Policymaking Simulations: Get Informed & Share Your Views with Congress
Policymaking simulations are an online interactive tool putting citizens in their elected officials’ shoes. Users are taken through the process of deciding policy. Get briefed, hear pro and con arguments, and make your recommendations that you can choose to send to your Members of Congress.
Voice of the People works with the University of Maryland’s Program for Public Consultation to develop policymaking simulations on a wide range of issues facing Congress. VOP uses the simulations to survey large representative samples in states and congressional districts, but anyone can go through a simulation to get informed and make their voice heard. A simulation takes just 10 to 20 minutes. Go ahead and do it!
Creating Citizen Cabinets
VOP is working to create what are called "Citizen Cabinets" — nationally and in congressional districts and states — that will:
1. Give the public a more effective voice in government decision-making, and
2. Enable Members of Congress to take into account the views of their constituents as a whole before casting legislative votes.
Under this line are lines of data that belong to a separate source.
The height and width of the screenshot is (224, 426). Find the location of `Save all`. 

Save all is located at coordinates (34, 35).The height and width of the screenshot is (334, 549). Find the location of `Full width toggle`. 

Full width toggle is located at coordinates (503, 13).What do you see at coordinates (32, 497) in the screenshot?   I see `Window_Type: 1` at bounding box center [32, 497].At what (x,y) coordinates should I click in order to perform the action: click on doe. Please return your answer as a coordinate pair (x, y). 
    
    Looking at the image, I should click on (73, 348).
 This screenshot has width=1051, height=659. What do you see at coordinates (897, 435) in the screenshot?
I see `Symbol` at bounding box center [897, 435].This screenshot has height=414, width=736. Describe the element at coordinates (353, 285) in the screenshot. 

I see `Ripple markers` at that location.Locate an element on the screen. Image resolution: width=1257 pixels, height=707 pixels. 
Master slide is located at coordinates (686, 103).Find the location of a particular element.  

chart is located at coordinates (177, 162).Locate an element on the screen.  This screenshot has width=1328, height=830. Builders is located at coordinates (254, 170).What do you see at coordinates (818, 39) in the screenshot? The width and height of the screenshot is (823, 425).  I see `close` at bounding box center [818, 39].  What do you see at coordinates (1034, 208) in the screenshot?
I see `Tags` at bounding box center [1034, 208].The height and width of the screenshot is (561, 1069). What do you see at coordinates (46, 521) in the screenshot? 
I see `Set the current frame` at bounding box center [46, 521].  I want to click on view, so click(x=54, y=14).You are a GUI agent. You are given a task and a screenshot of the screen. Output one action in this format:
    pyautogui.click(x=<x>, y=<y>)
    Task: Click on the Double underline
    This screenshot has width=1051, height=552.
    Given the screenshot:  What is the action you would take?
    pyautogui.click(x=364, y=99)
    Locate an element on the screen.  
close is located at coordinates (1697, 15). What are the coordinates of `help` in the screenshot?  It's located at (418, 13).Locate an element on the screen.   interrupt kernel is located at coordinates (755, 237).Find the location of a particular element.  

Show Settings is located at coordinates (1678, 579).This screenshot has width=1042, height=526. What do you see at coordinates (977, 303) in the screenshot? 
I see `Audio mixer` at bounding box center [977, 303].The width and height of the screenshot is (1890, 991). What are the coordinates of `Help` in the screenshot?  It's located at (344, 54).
Citizen Cabinets are large panels of citizens who go through interactive policymaking simulations that put citizens in the shoes of policymakers. All residents of a district/state are invited to join the Citizen Cabinet. Recommendations made by Citizen Cabinet members are aggregated and scientifically weighted to mirror the makeup of the congressional district/state. Results are conveyed to Members of Congress, and made public.
What The People Say
Voice of the People works to identify the public’s views on public policy by surveying large representative samples of Americans — nationally and in states and congressional districts. While Congress is often too polarized to solve many of our nation’s pressing issues, VOP has found a remarkable degree of consensus among the American people on a wide range of policy matters.
VOP uses online interactive policymaking simulations that are more informative than traditional polls. The findings provide policymakers a deeper understanding of the views and values of their constituents as a whole, than what they now receive by listening only to those who write or call their offices.